[Data excerpts]
● ● ● ● ●

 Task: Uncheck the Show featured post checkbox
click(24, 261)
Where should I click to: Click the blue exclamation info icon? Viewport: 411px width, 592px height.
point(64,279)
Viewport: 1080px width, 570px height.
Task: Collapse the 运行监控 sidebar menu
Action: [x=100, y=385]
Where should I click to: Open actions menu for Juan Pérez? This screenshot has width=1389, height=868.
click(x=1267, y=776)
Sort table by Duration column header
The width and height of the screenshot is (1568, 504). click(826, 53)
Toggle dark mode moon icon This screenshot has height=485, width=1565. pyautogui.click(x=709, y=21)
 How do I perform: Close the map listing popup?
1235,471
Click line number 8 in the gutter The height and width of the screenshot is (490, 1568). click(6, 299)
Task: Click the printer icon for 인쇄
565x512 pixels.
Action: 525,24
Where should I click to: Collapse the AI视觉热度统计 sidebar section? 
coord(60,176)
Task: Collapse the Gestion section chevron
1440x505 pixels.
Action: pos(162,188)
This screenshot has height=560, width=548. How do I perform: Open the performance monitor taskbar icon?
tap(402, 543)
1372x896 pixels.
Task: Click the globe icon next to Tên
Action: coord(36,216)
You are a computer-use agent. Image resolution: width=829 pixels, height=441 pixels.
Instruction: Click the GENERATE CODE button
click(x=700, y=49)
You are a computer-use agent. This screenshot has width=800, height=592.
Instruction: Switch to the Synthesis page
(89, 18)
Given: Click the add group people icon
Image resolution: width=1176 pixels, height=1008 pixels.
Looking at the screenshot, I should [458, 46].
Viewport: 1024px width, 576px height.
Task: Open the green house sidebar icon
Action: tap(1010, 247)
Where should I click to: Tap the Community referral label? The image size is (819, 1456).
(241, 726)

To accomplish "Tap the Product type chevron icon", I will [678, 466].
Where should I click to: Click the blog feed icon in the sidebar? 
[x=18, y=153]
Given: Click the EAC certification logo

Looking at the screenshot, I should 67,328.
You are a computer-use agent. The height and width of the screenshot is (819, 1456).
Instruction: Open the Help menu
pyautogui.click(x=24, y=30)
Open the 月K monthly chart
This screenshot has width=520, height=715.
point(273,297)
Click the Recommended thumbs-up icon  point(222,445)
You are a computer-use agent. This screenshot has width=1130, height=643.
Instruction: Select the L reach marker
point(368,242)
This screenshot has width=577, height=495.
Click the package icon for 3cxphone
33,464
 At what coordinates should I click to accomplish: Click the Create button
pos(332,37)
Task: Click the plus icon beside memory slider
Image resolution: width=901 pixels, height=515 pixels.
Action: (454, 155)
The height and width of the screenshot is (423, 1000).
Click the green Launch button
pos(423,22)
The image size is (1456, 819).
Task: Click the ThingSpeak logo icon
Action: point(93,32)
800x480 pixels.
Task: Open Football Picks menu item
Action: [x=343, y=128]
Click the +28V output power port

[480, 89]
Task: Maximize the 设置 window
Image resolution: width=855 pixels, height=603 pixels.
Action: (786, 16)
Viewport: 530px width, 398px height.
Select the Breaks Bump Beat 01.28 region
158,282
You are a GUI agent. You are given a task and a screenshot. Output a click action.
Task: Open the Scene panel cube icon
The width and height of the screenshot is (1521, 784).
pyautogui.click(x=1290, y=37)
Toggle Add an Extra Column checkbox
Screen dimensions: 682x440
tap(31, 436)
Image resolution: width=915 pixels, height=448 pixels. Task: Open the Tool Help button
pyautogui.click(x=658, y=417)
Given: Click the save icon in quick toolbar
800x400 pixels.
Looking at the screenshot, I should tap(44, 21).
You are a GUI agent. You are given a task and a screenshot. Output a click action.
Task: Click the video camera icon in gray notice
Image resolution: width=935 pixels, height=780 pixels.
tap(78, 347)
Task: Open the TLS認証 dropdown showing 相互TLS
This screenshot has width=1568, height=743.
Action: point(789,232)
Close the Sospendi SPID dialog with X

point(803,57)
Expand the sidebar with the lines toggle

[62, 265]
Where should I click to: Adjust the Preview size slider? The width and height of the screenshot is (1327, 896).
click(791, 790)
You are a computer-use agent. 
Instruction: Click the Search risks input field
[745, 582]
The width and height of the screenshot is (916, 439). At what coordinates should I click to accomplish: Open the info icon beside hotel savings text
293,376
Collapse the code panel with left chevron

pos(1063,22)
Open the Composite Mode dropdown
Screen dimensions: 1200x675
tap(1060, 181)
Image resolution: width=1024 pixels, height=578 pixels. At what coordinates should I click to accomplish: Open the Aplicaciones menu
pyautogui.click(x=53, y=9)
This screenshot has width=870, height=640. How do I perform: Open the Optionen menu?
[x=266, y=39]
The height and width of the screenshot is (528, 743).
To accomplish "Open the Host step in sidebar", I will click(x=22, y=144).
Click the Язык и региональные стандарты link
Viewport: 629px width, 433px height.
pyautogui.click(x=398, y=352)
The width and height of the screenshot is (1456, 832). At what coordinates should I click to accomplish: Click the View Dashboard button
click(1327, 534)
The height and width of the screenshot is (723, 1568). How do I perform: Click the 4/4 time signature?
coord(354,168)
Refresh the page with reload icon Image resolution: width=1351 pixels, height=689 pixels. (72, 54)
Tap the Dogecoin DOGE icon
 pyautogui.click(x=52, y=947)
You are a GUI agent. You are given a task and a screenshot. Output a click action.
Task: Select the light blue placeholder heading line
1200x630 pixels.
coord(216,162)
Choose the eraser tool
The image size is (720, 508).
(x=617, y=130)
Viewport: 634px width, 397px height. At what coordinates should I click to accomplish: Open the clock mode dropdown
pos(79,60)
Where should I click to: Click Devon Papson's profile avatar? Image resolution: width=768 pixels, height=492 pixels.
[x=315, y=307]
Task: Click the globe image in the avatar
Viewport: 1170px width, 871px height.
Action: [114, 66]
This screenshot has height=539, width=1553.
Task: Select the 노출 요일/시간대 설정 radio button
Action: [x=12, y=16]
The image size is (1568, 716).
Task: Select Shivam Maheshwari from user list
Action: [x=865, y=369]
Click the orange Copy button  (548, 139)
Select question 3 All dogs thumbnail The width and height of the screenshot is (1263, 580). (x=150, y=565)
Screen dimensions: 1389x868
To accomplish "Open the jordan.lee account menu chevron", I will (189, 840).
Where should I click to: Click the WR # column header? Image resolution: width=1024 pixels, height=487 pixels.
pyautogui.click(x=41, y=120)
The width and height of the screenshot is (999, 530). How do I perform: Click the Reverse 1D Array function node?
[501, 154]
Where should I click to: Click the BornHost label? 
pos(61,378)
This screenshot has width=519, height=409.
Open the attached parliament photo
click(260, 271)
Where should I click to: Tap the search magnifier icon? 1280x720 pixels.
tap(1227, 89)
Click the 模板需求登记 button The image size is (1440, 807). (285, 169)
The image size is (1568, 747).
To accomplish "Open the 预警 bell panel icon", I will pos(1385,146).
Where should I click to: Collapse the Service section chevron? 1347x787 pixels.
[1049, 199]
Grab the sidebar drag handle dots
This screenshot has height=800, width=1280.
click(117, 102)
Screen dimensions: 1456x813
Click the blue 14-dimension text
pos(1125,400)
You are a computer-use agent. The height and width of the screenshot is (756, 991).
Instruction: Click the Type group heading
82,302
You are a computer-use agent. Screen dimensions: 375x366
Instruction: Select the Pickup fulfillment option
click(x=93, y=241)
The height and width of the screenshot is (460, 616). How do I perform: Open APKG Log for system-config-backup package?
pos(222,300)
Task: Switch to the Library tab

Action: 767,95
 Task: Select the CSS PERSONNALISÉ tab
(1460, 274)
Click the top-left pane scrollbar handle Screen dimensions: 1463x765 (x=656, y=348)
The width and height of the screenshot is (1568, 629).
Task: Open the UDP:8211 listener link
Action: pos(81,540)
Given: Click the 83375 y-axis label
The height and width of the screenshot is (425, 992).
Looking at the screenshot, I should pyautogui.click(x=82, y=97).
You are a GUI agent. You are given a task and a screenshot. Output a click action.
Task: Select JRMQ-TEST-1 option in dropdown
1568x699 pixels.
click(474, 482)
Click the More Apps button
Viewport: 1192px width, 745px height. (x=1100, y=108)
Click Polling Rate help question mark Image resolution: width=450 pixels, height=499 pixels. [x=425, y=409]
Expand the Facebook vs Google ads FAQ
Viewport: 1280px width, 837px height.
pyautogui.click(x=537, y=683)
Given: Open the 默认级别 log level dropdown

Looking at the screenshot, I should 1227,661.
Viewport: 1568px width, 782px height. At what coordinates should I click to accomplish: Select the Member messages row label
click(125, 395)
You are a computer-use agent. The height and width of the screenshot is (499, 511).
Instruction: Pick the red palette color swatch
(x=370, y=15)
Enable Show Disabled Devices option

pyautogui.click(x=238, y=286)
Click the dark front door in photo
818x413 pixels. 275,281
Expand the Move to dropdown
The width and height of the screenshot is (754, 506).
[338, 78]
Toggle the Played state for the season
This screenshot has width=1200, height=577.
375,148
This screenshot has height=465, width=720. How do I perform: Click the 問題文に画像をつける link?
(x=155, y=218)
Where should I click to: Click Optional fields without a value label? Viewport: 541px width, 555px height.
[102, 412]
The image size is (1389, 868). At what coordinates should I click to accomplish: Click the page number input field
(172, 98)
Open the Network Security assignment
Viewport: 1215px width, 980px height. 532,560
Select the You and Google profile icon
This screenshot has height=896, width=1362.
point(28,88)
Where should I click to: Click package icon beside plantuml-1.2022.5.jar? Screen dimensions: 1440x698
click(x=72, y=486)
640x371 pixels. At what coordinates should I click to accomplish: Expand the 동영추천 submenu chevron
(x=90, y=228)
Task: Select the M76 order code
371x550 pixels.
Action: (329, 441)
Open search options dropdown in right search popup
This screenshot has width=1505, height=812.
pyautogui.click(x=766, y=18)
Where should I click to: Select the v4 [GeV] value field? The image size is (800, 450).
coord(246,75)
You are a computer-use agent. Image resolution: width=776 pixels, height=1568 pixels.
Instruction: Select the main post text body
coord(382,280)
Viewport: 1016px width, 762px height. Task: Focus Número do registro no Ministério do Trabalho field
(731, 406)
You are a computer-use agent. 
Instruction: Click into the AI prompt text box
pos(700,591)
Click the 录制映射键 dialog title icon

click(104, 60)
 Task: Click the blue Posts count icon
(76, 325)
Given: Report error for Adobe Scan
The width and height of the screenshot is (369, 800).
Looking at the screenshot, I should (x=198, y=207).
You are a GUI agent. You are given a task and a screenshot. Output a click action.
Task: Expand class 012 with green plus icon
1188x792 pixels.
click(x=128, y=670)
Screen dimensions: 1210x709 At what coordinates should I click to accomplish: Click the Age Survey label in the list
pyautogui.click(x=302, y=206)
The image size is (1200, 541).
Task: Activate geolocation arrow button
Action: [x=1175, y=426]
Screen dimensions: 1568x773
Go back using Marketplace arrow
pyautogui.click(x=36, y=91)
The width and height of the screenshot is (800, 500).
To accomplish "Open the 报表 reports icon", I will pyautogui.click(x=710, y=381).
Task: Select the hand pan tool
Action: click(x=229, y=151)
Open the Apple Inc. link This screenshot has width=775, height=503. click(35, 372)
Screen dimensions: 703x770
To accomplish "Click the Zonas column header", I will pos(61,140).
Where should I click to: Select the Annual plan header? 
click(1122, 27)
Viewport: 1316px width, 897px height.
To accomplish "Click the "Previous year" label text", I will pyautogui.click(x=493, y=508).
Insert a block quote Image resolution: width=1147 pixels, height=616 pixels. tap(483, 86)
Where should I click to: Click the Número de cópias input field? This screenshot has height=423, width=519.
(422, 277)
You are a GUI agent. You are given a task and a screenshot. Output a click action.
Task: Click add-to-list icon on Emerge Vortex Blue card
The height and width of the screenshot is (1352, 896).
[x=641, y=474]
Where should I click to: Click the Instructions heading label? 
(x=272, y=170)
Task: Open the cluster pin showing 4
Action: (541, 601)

● ● ● ● ●

[EXERCISE PROMPT] Which of the lines above include the word "computer"? Copy each of them.

[TASK SOLUTION]
You are a computer-use agent. Image resolution: width=829 pixels, height=441 pixels.
You are a computer-use agent. This screenshot has width=800, height=592.
You are a computer-use agent. The height and width of the screenshot is (819, 1456).
You are a computer-use agent. This screenshot has width=1130, height=643.
You are a computer-use agent. 
You are a computer-use agent. The height and width of the screenshot is (756, 991).
You are a computer-use agent. Screen dimensions: 375x366
You are a computer-use agent. The height and width of the screenshot is (499, 511).
You are a computer-use agent. Image resolution: width=776 pixels, height=1568 pixels.
You are a computer-use agent. 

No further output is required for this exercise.